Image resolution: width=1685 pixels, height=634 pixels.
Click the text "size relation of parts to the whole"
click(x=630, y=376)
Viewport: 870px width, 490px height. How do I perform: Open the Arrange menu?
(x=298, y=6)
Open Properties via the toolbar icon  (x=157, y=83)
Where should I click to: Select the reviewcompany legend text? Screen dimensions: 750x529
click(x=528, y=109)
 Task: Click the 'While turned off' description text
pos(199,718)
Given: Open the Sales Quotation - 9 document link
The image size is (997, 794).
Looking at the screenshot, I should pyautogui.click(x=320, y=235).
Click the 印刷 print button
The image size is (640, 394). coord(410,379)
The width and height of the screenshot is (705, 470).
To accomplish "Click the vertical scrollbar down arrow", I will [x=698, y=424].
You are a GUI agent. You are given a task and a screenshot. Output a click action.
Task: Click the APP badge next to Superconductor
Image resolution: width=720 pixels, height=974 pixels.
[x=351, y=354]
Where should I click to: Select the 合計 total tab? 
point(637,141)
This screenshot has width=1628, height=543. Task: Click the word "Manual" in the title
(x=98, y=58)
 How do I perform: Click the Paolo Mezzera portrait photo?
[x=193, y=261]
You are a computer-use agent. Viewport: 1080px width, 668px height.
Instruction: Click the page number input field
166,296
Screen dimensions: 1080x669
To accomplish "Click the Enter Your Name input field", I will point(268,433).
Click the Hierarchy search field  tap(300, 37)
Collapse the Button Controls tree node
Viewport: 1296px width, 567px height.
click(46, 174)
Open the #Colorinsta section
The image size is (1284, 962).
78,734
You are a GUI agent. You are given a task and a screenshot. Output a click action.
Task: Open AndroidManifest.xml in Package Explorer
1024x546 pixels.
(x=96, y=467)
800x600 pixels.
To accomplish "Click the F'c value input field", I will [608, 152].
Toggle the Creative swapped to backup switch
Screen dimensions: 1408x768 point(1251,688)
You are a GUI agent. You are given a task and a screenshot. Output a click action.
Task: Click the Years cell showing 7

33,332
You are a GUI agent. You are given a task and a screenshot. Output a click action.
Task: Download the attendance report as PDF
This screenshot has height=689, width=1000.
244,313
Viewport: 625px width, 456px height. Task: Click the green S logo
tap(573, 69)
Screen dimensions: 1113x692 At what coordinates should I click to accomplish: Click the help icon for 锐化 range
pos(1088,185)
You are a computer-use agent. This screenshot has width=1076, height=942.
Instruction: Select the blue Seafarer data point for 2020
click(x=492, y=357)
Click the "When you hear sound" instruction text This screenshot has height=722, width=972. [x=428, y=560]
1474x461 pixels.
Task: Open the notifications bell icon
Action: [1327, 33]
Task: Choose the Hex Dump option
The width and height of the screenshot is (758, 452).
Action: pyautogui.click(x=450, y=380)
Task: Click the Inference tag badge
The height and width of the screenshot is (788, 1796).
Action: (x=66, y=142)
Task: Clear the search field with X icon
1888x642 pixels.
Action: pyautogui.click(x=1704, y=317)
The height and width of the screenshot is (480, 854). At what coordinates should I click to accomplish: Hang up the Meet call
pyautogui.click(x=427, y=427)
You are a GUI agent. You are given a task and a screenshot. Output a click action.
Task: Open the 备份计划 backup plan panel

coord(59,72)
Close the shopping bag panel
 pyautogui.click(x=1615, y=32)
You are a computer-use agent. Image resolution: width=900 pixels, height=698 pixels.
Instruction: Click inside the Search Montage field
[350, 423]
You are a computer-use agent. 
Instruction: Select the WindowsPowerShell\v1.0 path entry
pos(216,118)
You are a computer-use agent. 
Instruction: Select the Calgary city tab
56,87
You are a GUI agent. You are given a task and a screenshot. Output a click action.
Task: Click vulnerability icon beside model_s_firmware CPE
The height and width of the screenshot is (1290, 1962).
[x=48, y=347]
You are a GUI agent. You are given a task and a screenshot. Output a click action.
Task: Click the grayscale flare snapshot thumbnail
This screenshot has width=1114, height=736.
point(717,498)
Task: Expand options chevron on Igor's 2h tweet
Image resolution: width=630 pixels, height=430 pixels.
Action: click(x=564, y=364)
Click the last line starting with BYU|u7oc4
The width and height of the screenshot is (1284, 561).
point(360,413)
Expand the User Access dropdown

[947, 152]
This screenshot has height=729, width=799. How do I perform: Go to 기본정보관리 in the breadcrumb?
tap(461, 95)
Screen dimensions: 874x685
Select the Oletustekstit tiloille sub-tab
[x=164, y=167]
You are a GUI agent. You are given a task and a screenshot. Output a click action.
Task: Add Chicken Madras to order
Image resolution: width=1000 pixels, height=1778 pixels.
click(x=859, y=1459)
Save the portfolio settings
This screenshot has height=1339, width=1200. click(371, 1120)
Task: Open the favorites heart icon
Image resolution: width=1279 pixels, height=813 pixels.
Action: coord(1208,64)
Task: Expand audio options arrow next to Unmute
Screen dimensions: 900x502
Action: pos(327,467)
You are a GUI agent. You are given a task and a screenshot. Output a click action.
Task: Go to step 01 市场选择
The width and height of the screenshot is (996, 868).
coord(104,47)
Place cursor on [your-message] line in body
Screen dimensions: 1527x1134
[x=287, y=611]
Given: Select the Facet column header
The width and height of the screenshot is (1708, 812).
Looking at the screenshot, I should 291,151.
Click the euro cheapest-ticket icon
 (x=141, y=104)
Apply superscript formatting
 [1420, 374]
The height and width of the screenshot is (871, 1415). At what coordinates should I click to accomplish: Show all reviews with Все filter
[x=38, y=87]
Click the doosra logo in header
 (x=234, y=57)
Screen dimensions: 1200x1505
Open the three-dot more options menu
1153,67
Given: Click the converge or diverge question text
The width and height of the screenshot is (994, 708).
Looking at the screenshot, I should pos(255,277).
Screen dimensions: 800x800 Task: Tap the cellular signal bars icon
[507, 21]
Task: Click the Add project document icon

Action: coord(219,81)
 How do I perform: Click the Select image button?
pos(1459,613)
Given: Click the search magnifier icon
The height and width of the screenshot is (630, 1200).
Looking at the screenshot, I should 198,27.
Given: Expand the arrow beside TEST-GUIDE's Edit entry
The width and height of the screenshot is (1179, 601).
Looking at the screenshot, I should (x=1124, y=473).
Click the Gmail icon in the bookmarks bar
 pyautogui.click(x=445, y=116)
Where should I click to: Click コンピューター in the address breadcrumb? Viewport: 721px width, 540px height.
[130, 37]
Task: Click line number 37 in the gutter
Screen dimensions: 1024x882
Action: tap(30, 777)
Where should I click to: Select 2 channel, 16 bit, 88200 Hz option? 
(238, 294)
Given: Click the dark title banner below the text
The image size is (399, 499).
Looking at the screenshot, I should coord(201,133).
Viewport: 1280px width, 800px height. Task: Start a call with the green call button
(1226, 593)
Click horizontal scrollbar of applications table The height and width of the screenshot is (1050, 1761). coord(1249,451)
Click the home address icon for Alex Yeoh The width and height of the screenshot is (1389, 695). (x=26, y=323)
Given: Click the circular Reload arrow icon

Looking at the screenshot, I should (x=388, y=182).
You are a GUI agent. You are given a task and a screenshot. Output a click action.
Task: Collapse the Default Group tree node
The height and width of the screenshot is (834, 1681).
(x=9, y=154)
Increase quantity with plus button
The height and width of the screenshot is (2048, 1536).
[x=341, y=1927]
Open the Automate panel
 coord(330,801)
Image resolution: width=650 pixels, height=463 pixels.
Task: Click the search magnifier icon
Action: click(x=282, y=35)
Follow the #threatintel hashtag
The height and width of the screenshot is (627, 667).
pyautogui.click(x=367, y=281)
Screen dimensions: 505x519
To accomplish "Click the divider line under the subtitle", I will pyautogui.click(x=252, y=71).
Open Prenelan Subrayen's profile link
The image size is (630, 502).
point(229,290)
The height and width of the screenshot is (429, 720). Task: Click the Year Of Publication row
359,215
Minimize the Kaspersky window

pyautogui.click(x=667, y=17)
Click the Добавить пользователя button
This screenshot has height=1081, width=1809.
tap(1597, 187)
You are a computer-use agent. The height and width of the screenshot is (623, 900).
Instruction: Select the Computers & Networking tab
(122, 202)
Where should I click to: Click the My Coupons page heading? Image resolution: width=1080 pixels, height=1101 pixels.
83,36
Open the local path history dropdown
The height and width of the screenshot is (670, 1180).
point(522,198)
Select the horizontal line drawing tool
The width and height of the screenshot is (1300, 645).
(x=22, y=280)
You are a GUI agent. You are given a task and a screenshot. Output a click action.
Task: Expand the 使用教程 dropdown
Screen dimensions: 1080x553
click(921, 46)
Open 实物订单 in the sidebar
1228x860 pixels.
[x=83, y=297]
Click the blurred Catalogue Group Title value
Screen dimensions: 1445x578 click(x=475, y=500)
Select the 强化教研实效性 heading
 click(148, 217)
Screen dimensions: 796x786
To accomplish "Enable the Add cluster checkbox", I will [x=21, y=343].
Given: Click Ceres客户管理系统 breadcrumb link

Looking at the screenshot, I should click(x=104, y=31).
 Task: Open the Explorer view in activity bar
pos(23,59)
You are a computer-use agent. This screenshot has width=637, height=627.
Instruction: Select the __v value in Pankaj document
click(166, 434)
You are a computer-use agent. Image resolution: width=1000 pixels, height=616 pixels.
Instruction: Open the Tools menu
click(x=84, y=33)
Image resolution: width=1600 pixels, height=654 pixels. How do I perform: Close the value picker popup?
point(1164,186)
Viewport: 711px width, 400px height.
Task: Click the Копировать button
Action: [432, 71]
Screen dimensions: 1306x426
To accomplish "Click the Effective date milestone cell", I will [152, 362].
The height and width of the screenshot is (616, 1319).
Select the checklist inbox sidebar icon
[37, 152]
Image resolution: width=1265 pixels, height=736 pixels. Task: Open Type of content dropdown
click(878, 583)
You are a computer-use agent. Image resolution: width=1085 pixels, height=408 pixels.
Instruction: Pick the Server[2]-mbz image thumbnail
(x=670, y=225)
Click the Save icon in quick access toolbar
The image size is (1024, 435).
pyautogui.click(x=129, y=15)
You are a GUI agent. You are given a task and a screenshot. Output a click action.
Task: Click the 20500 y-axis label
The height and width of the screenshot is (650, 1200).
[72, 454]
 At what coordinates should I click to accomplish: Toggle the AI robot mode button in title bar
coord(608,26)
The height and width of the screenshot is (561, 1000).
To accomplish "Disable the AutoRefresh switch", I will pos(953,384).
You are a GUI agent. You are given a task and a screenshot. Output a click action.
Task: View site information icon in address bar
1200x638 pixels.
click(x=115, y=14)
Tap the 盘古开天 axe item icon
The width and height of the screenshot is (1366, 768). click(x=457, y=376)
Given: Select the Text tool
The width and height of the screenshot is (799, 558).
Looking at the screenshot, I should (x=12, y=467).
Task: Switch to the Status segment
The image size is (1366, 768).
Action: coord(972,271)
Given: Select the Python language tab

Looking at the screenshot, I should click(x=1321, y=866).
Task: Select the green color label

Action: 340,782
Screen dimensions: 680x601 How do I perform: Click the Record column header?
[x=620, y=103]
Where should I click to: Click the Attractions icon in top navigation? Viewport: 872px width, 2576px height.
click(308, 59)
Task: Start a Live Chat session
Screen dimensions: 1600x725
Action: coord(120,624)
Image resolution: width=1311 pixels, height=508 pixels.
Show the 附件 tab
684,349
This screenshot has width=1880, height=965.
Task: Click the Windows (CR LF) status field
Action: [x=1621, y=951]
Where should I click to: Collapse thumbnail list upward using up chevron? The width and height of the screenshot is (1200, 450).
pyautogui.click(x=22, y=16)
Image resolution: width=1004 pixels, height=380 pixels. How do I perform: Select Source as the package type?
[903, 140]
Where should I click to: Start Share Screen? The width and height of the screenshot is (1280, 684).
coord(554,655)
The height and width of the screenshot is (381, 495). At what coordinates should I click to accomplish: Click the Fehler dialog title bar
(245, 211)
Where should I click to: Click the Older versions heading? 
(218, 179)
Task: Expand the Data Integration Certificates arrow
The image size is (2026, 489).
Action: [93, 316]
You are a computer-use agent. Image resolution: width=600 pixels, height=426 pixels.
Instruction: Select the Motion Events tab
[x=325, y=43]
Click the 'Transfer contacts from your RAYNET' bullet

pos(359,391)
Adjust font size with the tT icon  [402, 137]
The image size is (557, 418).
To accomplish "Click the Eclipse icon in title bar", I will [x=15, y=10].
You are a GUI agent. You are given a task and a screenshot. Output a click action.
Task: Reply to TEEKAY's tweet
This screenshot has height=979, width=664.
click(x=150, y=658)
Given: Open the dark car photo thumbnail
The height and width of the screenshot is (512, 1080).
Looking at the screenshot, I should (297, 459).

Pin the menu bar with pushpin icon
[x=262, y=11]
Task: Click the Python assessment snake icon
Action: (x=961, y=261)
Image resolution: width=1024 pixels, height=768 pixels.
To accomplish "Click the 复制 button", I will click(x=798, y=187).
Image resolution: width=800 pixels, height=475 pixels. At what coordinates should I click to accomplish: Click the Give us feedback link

________________________________________

▶ TASK DIRECTIONS:
How many lines in the records above contain the word "tweet"? Give only the number.

▶ TASK ANSWER:
2